Muzaffar Ali’s period drama Jaanisaar launched its first look and trailer at the Asia Fashion Week in London last week.
The movie marks the return of the maverick filmmaker to the silver screen for the first time in almost three decades, as well as the screen debut of stylist and designer Pernia Qureshi.
Left: Pernia Qureshi and Imran Abbas in Jaanisar
Ali meets me dressed in casual yet stylish pants and a polo-neck T-shirt setting off his trademark shaggy mane at his store, Kotwara, in Delhi’s upscale DLF Emporio mall, and talks with an agility and passion that belies his 70 years.
“Jaanisaar is set in the period when we lost the first war of Independence in 1857, a time when the British created a subjugated nation. The film revolves around a love story in which the boy is westernised and the girl is deeply rooted in the ethos of Indian culture,” he says about the plot of his film.
The period and the area where the drama plays out, Awadh, is familiar territory for the film maker: his landmark film, Umrao Jaan (1981), was set in Awadh of that time, as was his television serial Jaan-i-Alam.
He comes from the former princely state of Kotwara, which is located about 100 km northwest of Lucknow.
Ali is known for his landmark films such as Gaman (1978) and Umrao Jaan.
His last directorial venture was Zooni in 1989, with Dimple Kapadia and Vinod Khanna, though it never saw the light of the day.
Jaanisaar will therefore be eagerly awaited by Ali’s fans and those with interests in period films and Awadh.
During these years, Ali was busy with several other ideas like craft, specifically his label, House of Kotwara, which he created with architect and designer wife Meera Ali, who has incidentally also produced the film and done its costume direction.

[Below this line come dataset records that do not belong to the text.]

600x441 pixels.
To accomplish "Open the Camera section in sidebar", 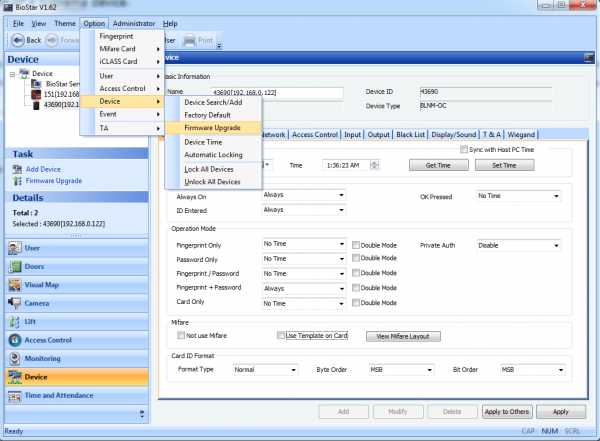I will click(36, 303).
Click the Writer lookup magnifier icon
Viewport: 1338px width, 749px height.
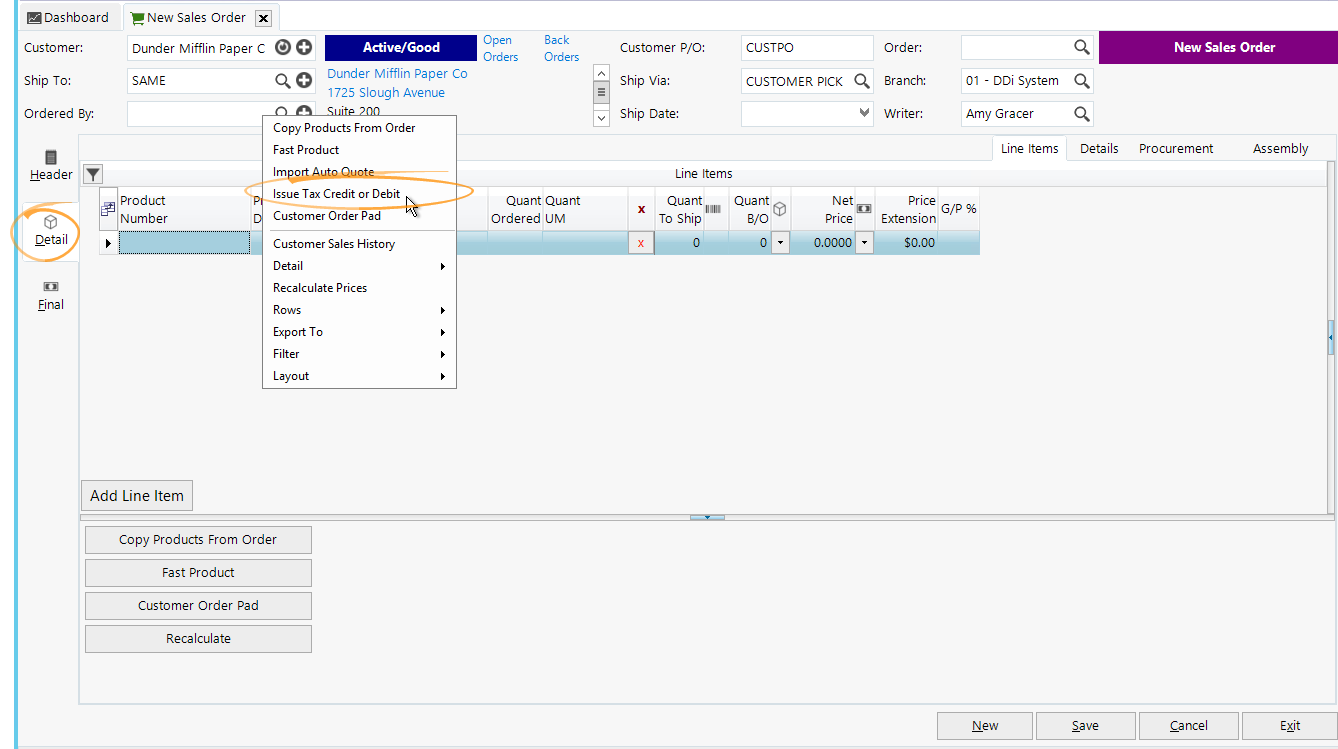1081,114
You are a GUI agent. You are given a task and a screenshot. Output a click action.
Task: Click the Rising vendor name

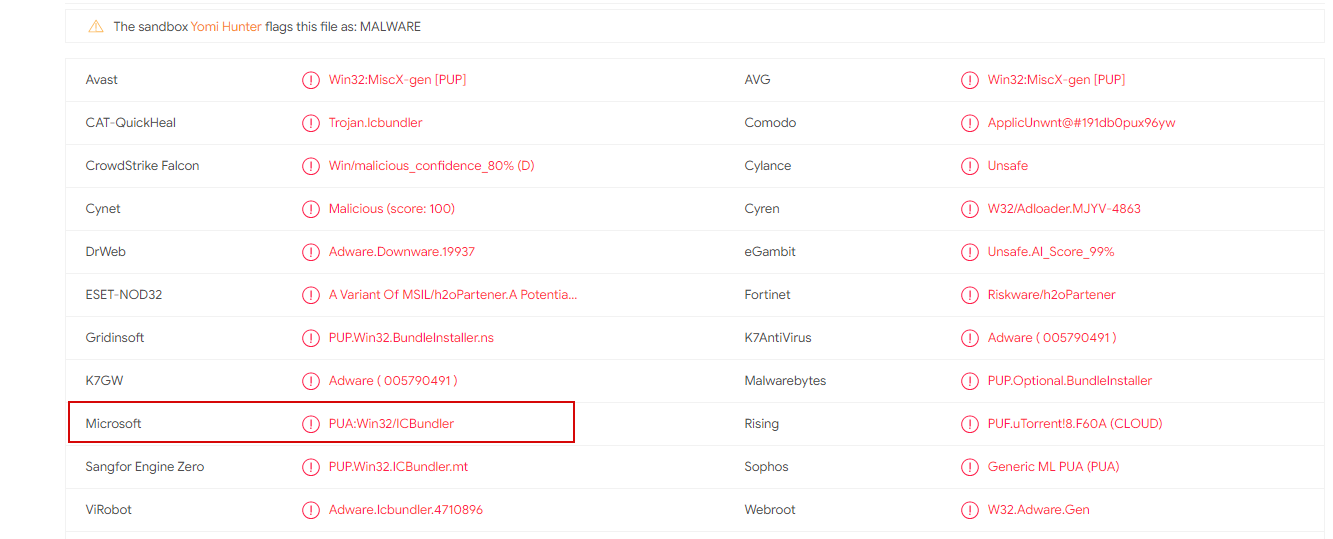point(762,424)
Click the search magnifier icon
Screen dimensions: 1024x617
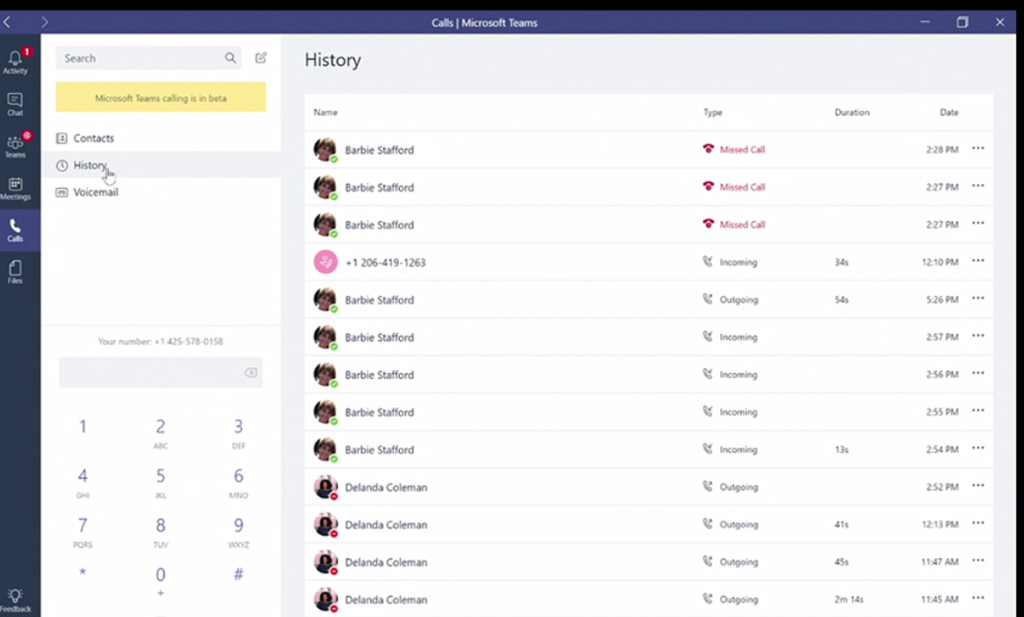click(231, 58)
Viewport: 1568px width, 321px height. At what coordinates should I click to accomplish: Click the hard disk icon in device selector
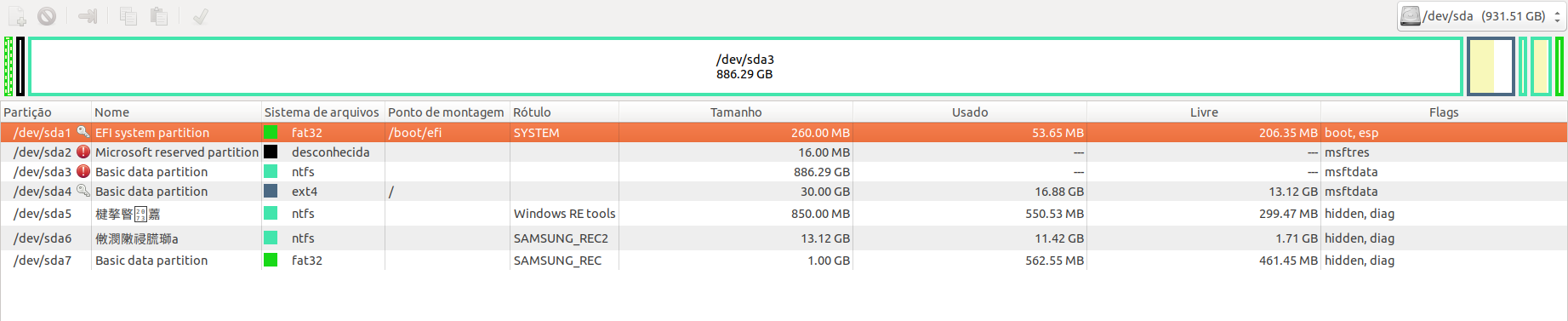pos(1411,16)
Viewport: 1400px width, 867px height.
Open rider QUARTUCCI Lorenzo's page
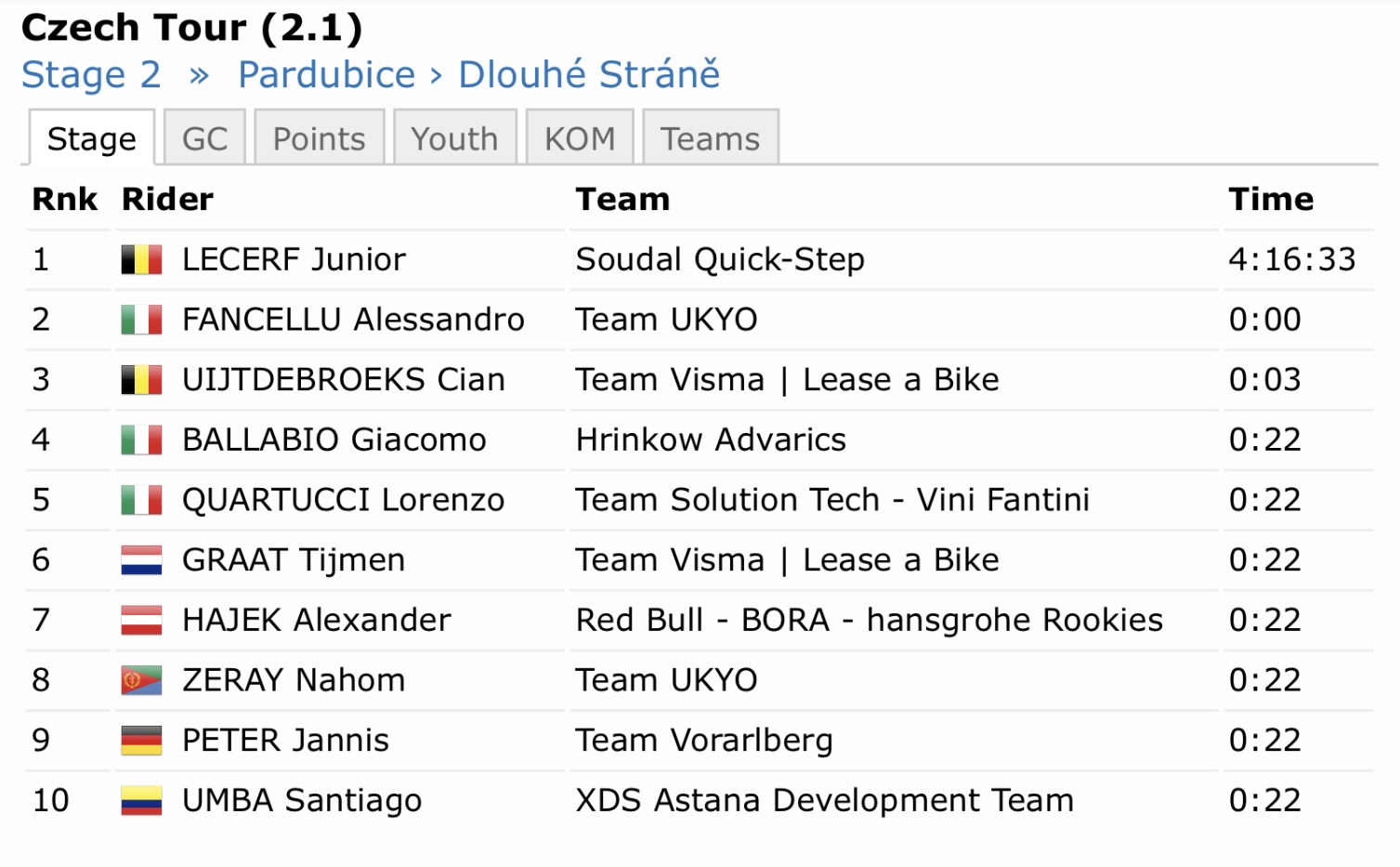[343, 500]
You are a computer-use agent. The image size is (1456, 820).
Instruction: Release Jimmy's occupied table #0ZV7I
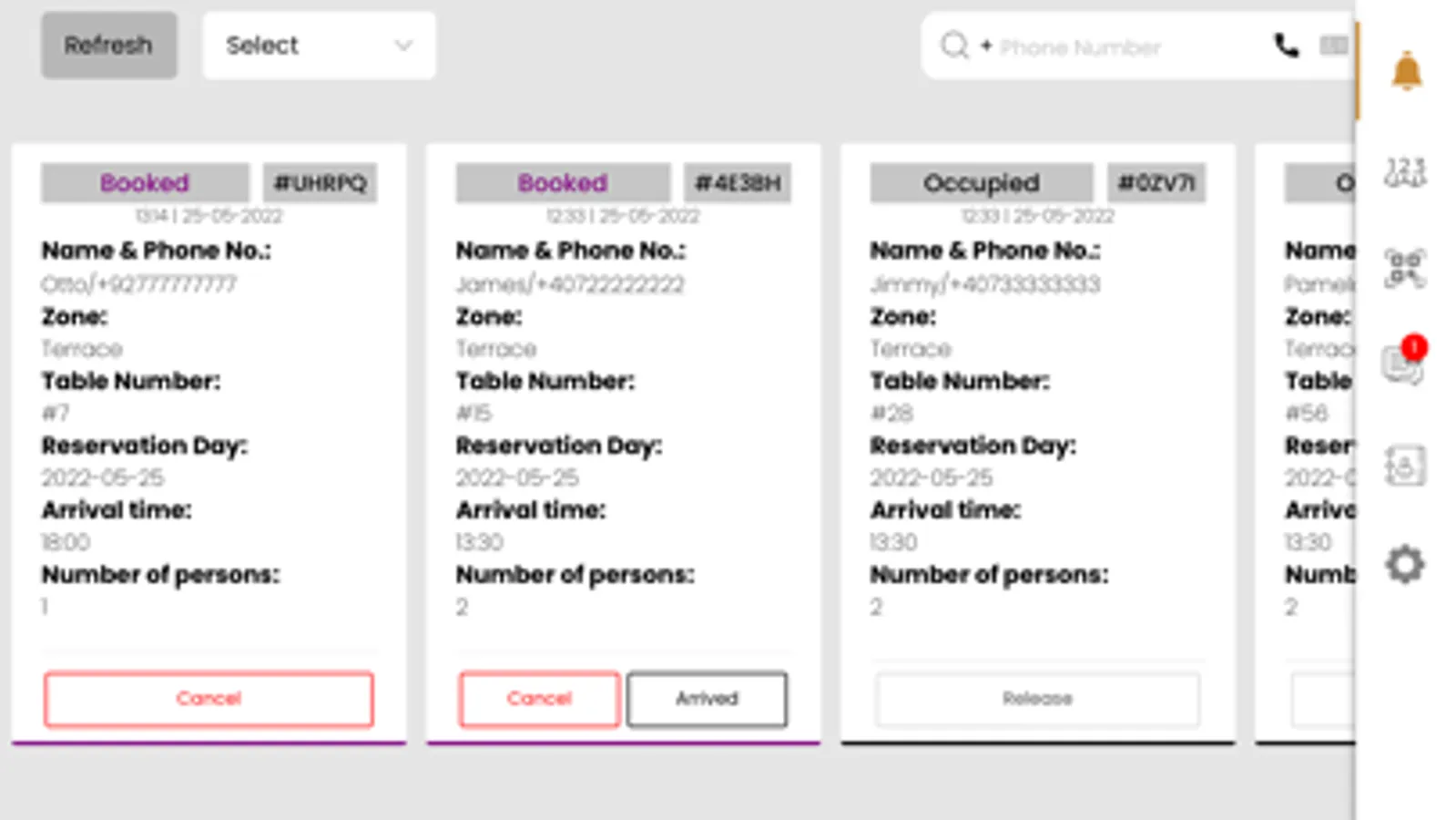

He founded the Jahan-e-Khusrau annual Sufi festival in 2001, and also lent his skills to projects on the small screen.
“All this while, I was developing an interesting script bank, and Jaanisaar has come out of that. I hammered out the story with my wife, and then it had a lot of visitors such as Javed Siddiqui and Shama Zaidi (fellow screen writers),” says Ali.
Muzaffar Ali extensively shot in Lucknow and Kotwara, Jaanisaar aims to chronicle the period after 1857, when “people who raised their voices against the colonial forces were systematically crushed; even Premchand’s book of poetry, Soz-e-Watan, was burnt by the British,” says Ali.
The film can be construed as “a hangover of 1857, but at the same time looking forward to 1947.”
Ali himself plays small role in the film, of a revolutionary who has seen the war of 1857 and who has kept the fire of freedom alive among a handful of people.
Besides Qureshi, Jaanisaar also has Imran Abbas Naqvi, Dalip Tahil, Abid Yunus Khan and Luv Bhargava.
The music of the film has been composed by Ali and Shaqfat Ali Khan.
There are poems by Rahi Masoom Raza, Daagh Dehlvi and Wajid Ali Shah that have been rendered in the songs.
“I wanted to use Wajid Ali Shah’s motif in the film because Awadh was his kingdom,” says Ali.
Many may know Wajid Ali Shah as the debauch king who was deposed to Calcutta by the British, but there was creative genius in him as well.
In an interview to Business Standard a few years ago, Ali had called him a “symbol that is rare and valuable, which gave the first war of Independence in 1857 its emotional thrust” and “the most poignant character in Indian history who celebrates art and its sharp sense of secularism.”
The singing team consists of Shreya Ghoshal, Sukhwinder Singh, Malini Awasthi, Shaqfat Ali and Abida Parveen who has sung a Sufi mood song towards the end of the film.
The choreography is by Kathak maestros Birju Maharaj and Kumudini Lakhia.
Qureshi, in a telephonic conversation, recalls how she was in awe during her training at their talent and humility.
Qureshi has been training as a classical dancer in Kathak and Kuchipudi since the age of three.
“Uncle Muzaffar had faith in me and that helped me a lot; my preparation for the role happened entirely through passionate conversations with him,” she says.
“The kind of performance Qureshi has given as a dancer is a joy to watch, she’s a better dancer than Rekha in Umrao Jaan,” says Ali.
I attended a session on the language in Bollywood at the Jashn-e-Rekhta festival in Delhi earlier this year, where Ali chaired a discussion along with Nandita Das and Danish Hussain.
Many members of the audience rued that there are no film makers such as Ali anymore who understand and employ purity in their language, be it Urdu, Hindustani or even English.
“Language,” says Ali, “is a very interesting dimension of Jaanisaar: it’s got Urdu, Awadhi, Hindi and English.”
Meera says the production budget of the film was around Rs 15 crore -- modest in this day and age.
Will it recover the money, after two big-budget period films bombed at the box office this year (Bombay Velvet and Detective Byomkesh Bakshy!)?
Ali isn’t apprehensive.
“You can’t apply the same yardstick to every film,” he says.
The original edit was 160 minutes, but he has brought it down to exactly 2 hours, to better the film’s chances at the box office.
Clearly, Ali is taking no chances.
Jaanisaar is slated for release on August 21.